Sur le plan de la composition, Le griot de l’émir  se déroule comme un concert musical à l’envers : Lebteit, le mode de la tristesse et de la mélancolie imprègne de sa langueur le début du texte (complainte de la mort de Khadija (pp.5 et 6)) et surgit après, de par intermittence, en alternance avec Vaghou, celui des colères furieuses et de l’orgueil des a’rab (p. 46) et Nweffel, celui des virtuosités et des mystères de l’hybride musique maure. Puis s’impose, à la fin du texte, ce « Array Srouz qui desselle les montures des plus braves et qui descelle les têtes des héros et qui donne du cœur aux couards. »(p.166). En commençant la musique par le mode qui, d’habitude conclut le concert (tristesse) et l’achevant par un autre joué à son début (joie et célébration des victoires), Beyrouk inverse la musique pour lui imprimer le mouvement à rebrousse-le-temps de la nostalgie.

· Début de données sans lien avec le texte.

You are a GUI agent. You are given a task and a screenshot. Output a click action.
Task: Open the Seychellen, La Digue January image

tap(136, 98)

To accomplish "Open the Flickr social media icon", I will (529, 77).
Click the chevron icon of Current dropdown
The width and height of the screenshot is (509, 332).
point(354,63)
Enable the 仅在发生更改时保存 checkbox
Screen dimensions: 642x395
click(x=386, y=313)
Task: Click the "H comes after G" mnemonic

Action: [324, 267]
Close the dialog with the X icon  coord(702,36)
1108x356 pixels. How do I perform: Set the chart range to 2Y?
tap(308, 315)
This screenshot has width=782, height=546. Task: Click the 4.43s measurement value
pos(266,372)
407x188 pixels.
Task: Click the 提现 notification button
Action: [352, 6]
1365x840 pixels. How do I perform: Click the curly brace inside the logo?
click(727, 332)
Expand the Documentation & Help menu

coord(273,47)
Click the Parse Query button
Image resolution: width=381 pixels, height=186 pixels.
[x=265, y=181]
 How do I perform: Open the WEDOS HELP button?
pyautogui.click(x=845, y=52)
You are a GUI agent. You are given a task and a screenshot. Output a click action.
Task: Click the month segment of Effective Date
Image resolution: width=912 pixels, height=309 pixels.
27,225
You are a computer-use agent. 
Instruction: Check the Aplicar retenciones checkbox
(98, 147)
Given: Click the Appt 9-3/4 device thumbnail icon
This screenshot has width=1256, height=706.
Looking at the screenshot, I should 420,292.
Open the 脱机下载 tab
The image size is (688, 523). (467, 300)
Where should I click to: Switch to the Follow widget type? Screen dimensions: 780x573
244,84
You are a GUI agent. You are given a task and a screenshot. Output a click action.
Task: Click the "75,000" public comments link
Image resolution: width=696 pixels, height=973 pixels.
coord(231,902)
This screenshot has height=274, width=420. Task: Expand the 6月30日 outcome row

Sur le plan de l’écriture, Le griot de l’émir rappelle à bien des égards Et le ciel a oublié de pleuvoir : le même style diluvien où les phrases jaillissent, successives et pressées, comme poussées par un flux puissant – le talent, toujours !- ; le même usage original et poétique de la conjonction de coordination « et » qui signe, de phrase en phrase, la primauté du discours (de l’oralité, donc) dans ce bel édifice de l’écrit et la même poésie qui fuse des mots, des structures et des monologues ou psycho-récits des personnages.

Ce livre est un joli tableau de la société maure du temps des grands émirs aujourd’hui disparus et des grandes tribus « guerrières » désormais contraintes à ressasser leurs gloires perdues dans le secret de leurs amertumes. C’est une description romancée de nos grandeurs – et nos petitesses parfois – mais surtout de nos grandeurs de jadis, telles qu’aujourd’hui en rêvent les rares nostalgiques, comme Beyrouk, de cette Mauritanie où régnaient des hommes aux nobles desseins. Quel griot, aujourd’hui pour faire vibrer en nous cette fibre endormie de l’honneur et de la hauteur guerrière ? Quel griot pour bercer, de l’irrésistible virtuosité de son art, la pieuse austérité de nos marabouts ; les vrais comme Cheikh Brahim, non les autres ?  Existe-t-il  encore ? Qu’il chante donc un vaghou retentissant et noble ; pur des mesquineries vénales et des laudations imméritées de ces temps de la roture ! Qu’il chante donc et joue de sa Tidinitt, comme naguère, Sedoum Ould Ndjartou, Ely Nbeit Ould Haiballa et Sid’Ahmed Lawlil ! Qu’il hérisse nos cheveux sur nos têtes et dans nos cœurs les grands desseins d’autrefois ; ceux qui donnèrent naissance aux épopées d’antan et méritèrent la fière majesté du sourire ravissant des arbiyyatt ! « Notre tribu n’est pas éteinte, elle ne s’éteindra pas. »(p.167) trépide le griot de l’émir à la fin du roman. Puissions-nous le dire de notre nation. Et de notre peuple !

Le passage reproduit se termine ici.